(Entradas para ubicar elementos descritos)
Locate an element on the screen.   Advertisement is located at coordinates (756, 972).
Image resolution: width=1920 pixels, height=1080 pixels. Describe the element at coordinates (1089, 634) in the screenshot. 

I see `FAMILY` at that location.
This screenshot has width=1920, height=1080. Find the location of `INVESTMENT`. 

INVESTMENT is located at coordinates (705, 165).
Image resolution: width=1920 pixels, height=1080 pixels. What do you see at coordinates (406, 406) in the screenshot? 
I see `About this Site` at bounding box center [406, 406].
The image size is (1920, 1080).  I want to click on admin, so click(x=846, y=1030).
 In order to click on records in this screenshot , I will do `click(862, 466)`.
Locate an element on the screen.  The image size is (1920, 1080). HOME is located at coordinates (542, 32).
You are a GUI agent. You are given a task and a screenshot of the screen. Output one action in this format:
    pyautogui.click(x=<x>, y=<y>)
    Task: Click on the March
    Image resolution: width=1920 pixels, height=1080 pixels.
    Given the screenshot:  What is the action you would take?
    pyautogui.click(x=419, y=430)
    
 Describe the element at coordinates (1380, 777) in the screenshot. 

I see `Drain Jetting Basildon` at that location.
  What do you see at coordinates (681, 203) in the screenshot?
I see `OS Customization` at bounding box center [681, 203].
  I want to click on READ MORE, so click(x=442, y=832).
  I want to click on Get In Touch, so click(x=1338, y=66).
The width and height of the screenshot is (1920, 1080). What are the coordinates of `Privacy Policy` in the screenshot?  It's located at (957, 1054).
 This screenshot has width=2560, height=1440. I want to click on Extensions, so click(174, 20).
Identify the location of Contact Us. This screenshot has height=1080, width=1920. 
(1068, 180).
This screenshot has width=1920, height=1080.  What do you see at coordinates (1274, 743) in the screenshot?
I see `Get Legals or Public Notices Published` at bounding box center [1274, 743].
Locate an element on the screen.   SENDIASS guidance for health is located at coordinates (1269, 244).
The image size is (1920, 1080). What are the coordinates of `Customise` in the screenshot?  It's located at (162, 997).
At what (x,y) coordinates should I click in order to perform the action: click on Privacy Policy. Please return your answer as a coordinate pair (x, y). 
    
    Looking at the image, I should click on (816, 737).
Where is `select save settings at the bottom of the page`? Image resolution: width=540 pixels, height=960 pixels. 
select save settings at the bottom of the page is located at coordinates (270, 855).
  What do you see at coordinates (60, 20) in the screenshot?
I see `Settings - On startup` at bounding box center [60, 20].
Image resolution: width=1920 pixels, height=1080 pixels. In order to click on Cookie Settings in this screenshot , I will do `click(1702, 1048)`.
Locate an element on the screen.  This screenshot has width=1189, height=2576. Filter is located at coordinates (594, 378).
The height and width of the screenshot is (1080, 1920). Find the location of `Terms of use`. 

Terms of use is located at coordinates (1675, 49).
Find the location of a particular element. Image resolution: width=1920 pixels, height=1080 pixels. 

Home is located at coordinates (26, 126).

# [DETALLES DE LA TAREA]
Cambia "Image resolution" por "Screen resolution" en todas las entradas y vuelve a escribirlas sin alterar nada más.

# [RESPUESTA FINAL]
Locate an element on the screen.   Advertisement is located at coordinates (756, 972).
Screen resolution: width=1920 pixels, height=1080 pixels. Describe the element at coordinates (1089, 634) in the screenshot. 

I see `FAMILY` at that location.
This screenshot has width=1920, height=1080. Find the location of `INVESTMENT`. 

INVESTMENT is located at coordinates (705, 165).
Screen resolution: width=1920 pixels, height=1080 pixels. What do you see at coordinates (406, 406) in the screenshot? 
I see `About this Site` at bounding box center [406, 406].
The image size is (1920, 1080).  I want to click on admin, so click(x=846, y=1030).
 In order to click on records in this screenshot , I will do `click(862, 466)`.
Locate an element on the screen.  The image size is (1920, 1080). HOME is located at coordinates (542, 32).
You are a GUI agent. You are given a task and a screenshot of the screen. Output one action in this format:
    pyautogui.click(x=<x>, y=<y>)
    Task: Click on the March
    Screen resolution: width=1920 pixels, height=1080 pixels.
    Given the screenshot:  What is the action you would take?
    pyautogui.click(x=419, y=430)
    
 Describe the element at coordinates (1380, 777) in the screenshot. 

I see `Drain Jetting Basildon` at that location.
  What do you see at coordinates (681, 203) in the screenshot?
I see `OS Customization` at bounding box center [681, 203].
  I want to click on READ MORE, so click(x=442, y=832).
  I want to click on Get In Touch, so click(x=1338, y=66).
The width and height of the screenshot is (1920, 1080). What are the coordinates of `Privacy Policy` in the screenshot?  It's located at (957, 1054).
 This screenshot has width=2560, height=1440. I want to click on Extensions, so click(174, 20).
Identify the location of Contact Us. This screenshot has height=1080, width=1920. 
(1068, 180).
This screenshot has width=1920, height=1080.  What do you see at coordinates (1274, 743) in the screenshot?
I see `Get Legals or Public Notices Published` at bounding box center [1274, 743].
Locate an element on the screen.   SENDIASS guidance for health is located at coordinates (1269, 244).
The image size is (1920, 1080). What are the coordinates of `Customise` in the screenshot?  It's located at (162, 997).
At what (x,y) coordinates should I click in order to perform the action: click on Privacy Policy. Please return your answer as a coordinate pair (x, y). 
    
    Looking at the image, I should click on (816, 737).
Where is `select save settings at the bottom of the page`? Screen resolution: width=540 pixels, height=960 pixels. 
select save settings at the bottom of the page is located at coordinates (270, 855).
  What do you see at coordinates (60, 20) in the screenshot?
I see `Settings - On startup` at bounding box center [60, 20].
Screen resolution: width=1920 pixels, height=1080 pixels. In order to click on Cookie Settings in this screenshot , I will do `click(1702, 1048)`.
Locate an element on the screen.  This screenshot has width=1189, height=2576. Filter is located at coordinates (594, 378).
The height and width of the screenshot is (1080, 1920). Find the location of `Terms of use`. 

Terms of use is located at coordinates (1675, 49).
Find the location of a particular element. Screen resolution: width=1920 pixels, height=1080 pixels. 

Home is located at coordinates (26, 126).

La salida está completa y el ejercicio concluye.